A newly released report by Global Financial Integrity paints a stark picture of how trade misinvoicing continues to drain African economies. Covering all Sub-Saharan African countries between 2013 and 2022, the study estimates that trade-related “value gaps” — a widely used proxy for illicit financial flows (IFFs) through misreported imports and exports — reached $152.9 billion in 2022 alone, underscoring the scale and persistence of the problem.
Over the full decade, GFI calculates an average annual value gap of nearly $113 billion, implying cumulative losses of roughly $1.13–1.14 trillion. These gaps are not evenly distributed. According to figures quoted in the report’s public summary and corroborated by contemporaneous reporting, South Africa alone accounts for about 42% of Sub-Saharan Africa’s cumulative total, with estimated gaps of $478 billion over the period. The top ten countries together represent roughly three-quarters of the regional total, highlighting a pattern that is both highly concentrated and region-wide.
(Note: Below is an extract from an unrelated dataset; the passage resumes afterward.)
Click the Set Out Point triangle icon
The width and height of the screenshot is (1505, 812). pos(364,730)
The report also draws attention to the intensity of misinvoicing in smaller economies. The Gambia is cited as having the highest cumulative gaps relative to trade volumes, at 44% of total trade, demonstrating that vulnerability is not confined to large commodity exporters. Ghana, by contrast, illustrates how the issue evolves over time: trade misinvoicing is estimated to have affected about 28% of total trade over the decade, with annual gaps rising from around $4.7 billion in 2013 to more than $9 billion in 2021, before easing in 2022.
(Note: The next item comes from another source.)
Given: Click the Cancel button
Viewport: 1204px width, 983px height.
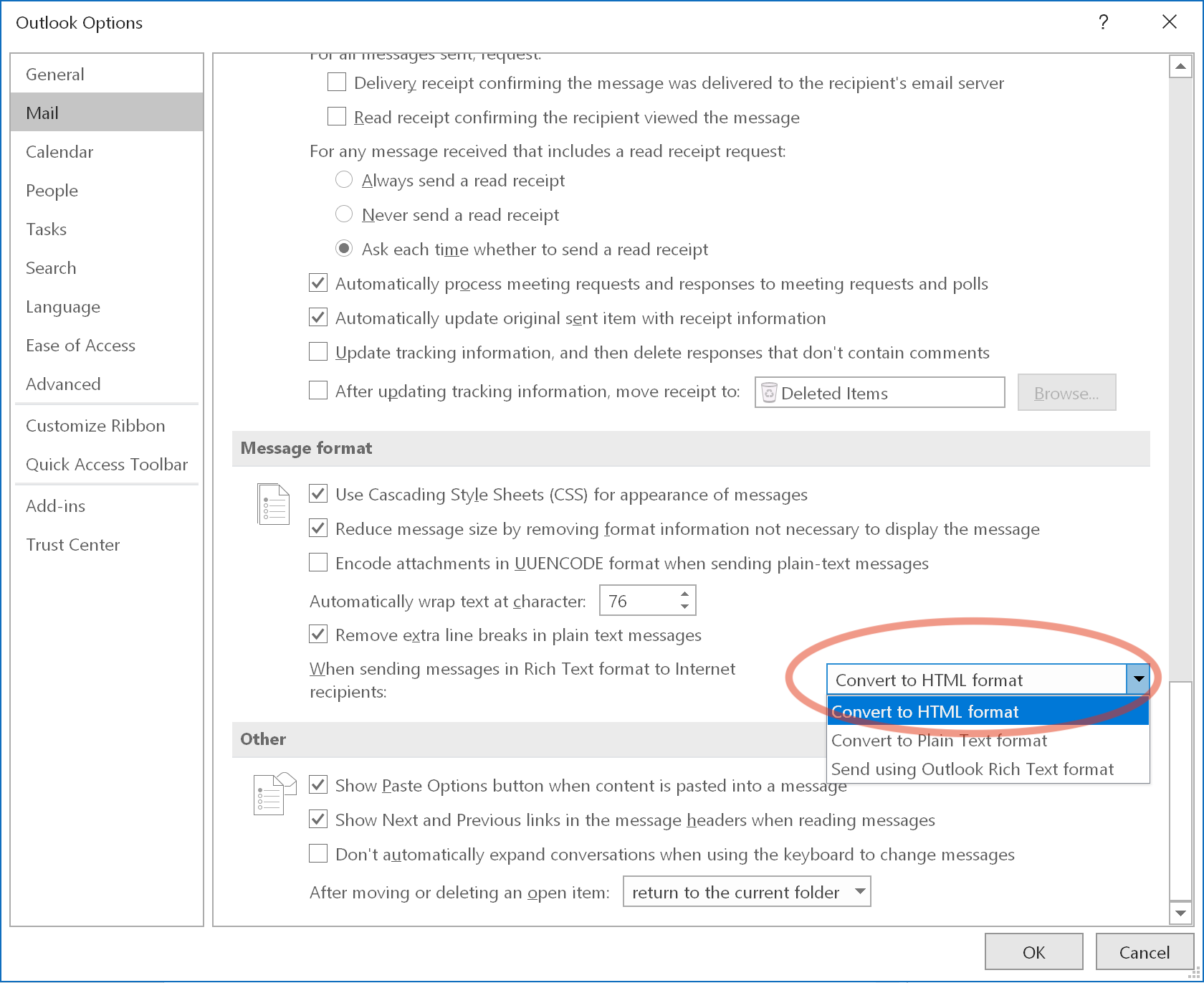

A significant share of the estimated losses is linked to trade with advanced economies. GFI estimates that South Africa alone recorded $238.4 billion in cumulative gaps with advanced-economy partners, dominating this category. The report suggests that global supply chains and complex trade corridors remain key conduits for misinvoicing risks.
To contextualize the scale, GFI advances the argument that Africa has effectively been a “net creditor” to the world. Using South Africa’s 42% share as a benchmark, the implied regional cumulative gaps exceed $1.1 trillion over the decade — a figure that surpasses Sub-Saharan Africa’s external debt stock of about $850 billion in 2022, as reported in the World Bank International Debt Statistics. Analysts caution, however, that this comparison juxtaposes an accumulated flow proxy with a point-in-time debt stock, making it illustrative rather than a like-for-like accounting exercise.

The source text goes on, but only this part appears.